Microcystis phylogeny

The phylogeny based on sequence similarity of the single-copy core genes suggested the existence of 23 conserved, monophyletic clusters containing 113 genomes (Fig. 2A). Nine genomes, including the outgroup, failed to group with any other genome. The presence of 23 single-copy core gene clusters was corroborated by the pan-gene presence-absence tree (Fig. 2B). There were some differences in topology between the single-copy core and pan-gene trees, but they had identical cluster membership, including the same nine outliers. All 23 clusters included at least two genomes, were monophyletic, genomically coherent across core- and pan-gene phylogenies, and were supported by high bootstrap values. Moreover, ANI and dDDH analyses (fig. S2) revealed that 16 of the 23 clusters could be defined by thresholds of 0.970 and 0.750, respectively, with maximum between cluster ANI and dDDH values of 0.969 and 0.746, respectively (table S3).

Fig. 2. Microcystis core- and pan-gene phylogenies.

Fig. 2.

Twenty-three genomically coherent, monophyletic clusters identified by comparing core phylogeny and pangenome-based dDDH/ANI clustering. (A) Rooted maximum likelihood phylogenetic tree inferred for 122 Microcystis genomes using the concatenated alignment of 1452 single-copy core genes. A total of 1,330,000 nucleotide positions was used, and M. aeruginosa Ma_SC_T_19800800_S464 was used as an outgroup, as identified through a previous comparison of all Microcystis genomes to other cyanobacteria (see fig. S1). (B) Phylogeny based on the binary gene presence and absence matrix of all pan-genes. Bootstrap support values were calculated from 1000 replicates; values above 500 are indicated. Lettered color segments indicate genospecies supported by ANI and dDDH clustering; numbered gray segments indicate clusters that were not supported by ANI and dDDH.

Twenty-two of 23 clusters and 15 of the 16 putative genospecies contained at least one genome previously described as M. aeruginosa [as identified in the National Center for Biotechnology Information (NCBI) database]. Twelve clusters and 10 genospecies included at least two morphospecies.
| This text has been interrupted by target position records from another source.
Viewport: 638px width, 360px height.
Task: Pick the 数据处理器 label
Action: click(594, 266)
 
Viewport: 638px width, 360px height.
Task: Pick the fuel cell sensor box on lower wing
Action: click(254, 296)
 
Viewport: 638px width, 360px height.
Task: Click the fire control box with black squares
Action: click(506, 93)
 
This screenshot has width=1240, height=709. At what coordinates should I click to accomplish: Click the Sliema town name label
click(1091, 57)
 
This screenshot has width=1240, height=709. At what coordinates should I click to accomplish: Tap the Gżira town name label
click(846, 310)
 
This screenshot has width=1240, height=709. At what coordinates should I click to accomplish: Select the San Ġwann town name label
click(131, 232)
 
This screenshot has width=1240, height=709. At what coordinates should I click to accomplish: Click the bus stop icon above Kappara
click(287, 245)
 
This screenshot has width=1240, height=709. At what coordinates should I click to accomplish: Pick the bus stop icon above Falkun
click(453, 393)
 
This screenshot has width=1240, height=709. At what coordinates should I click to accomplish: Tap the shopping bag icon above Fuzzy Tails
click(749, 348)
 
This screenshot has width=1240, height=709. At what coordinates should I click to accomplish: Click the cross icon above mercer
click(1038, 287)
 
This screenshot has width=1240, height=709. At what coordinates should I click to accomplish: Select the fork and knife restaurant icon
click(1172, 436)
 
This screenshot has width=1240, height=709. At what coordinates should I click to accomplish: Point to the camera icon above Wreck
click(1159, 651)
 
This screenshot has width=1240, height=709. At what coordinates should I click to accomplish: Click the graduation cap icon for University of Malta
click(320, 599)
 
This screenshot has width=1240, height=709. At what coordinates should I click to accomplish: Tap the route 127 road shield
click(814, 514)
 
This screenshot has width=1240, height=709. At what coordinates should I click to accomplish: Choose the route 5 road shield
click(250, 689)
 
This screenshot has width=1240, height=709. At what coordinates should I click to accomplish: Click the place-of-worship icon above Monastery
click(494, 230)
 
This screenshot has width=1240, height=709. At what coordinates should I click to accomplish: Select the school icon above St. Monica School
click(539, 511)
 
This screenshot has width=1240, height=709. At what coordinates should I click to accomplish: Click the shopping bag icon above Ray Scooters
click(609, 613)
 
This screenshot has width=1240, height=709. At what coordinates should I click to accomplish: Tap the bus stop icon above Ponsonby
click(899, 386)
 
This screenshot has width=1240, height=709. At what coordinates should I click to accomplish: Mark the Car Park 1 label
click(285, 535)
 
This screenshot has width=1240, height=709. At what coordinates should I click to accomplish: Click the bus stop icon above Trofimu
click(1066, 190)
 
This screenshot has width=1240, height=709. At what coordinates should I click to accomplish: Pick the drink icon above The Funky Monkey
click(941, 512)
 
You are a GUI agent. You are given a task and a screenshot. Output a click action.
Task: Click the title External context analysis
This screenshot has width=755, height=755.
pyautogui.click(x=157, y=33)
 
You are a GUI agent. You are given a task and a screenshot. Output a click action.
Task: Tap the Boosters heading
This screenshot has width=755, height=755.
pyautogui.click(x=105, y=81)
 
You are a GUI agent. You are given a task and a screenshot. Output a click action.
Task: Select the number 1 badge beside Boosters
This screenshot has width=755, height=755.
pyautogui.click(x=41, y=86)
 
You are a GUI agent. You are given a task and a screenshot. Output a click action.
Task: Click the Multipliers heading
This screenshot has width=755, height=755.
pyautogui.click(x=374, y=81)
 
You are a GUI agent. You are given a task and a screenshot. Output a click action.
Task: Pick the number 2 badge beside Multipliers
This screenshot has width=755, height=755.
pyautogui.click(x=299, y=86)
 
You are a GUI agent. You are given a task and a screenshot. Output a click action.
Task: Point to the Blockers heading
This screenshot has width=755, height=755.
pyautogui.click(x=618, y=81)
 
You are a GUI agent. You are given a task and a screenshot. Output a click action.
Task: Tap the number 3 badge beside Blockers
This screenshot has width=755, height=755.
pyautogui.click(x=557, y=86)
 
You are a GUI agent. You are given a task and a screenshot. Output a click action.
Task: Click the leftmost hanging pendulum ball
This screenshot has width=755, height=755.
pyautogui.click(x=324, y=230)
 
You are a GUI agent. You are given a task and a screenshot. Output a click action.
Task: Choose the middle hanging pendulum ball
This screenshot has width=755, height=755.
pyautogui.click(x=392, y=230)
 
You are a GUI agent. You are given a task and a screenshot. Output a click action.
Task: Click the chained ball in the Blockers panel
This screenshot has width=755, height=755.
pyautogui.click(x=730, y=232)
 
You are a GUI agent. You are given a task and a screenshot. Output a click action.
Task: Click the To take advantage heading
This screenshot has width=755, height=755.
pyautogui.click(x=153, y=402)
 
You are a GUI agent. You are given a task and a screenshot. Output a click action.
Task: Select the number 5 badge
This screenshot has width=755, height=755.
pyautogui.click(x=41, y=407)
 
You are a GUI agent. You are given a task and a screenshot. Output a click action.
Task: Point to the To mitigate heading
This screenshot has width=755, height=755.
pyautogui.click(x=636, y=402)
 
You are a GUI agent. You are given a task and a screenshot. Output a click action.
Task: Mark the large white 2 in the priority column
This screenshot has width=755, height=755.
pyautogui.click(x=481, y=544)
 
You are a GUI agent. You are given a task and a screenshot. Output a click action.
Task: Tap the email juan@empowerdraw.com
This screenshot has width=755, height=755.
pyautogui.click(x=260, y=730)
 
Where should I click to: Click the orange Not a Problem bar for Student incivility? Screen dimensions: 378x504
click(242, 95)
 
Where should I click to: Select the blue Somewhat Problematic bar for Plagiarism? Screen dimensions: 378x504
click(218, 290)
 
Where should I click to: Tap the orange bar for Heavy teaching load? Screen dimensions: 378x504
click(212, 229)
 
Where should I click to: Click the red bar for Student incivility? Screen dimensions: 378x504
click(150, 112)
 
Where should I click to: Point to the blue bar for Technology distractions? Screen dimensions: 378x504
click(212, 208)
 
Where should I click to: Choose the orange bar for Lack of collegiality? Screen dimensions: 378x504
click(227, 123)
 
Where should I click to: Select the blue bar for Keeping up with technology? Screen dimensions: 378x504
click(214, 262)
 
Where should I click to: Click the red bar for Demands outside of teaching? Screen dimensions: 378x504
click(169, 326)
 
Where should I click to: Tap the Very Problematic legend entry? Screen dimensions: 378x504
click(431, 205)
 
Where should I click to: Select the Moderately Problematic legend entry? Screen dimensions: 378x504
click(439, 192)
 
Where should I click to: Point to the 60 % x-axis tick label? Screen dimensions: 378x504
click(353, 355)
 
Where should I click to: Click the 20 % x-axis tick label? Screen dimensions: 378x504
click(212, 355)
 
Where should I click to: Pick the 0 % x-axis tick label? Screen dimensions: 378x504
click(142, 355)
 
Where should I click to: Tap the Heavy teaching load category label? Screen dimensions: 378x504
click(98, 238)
Genospecies C was composed solely of M. panniformis. However, some M. panniformis genomes also aligned with genospecies D (containing M. aeruginosa and unidentified Microcystis sp.). Genospecies B, H, and I contained both M. aeruginosa and M. wesenbergii. Genospecies J and M, as well as cluster 20, contained both M. aeruginosa and M. flos-aquae. Strains identified as M. viridis appeared in genospecies G and cluster 21. The nine genomes that did not cluster in either tree included six strains identified as M. aeruginosa (the outgroup Ma_SC_T_19800800_S464, Ma_W13_11, Ma_MB_F_20061100_S20D, Ma_QC_C_20070703_M131, Ma_NIES4325, and Ma_KW), one M. wesenbergii strain (Mw_MB-S_200031200_S109D), the only high-quality M. novacekii strain (Mn_MB_F_20050700_S1D), and one unclassified Microcystis strain (Msp_0824).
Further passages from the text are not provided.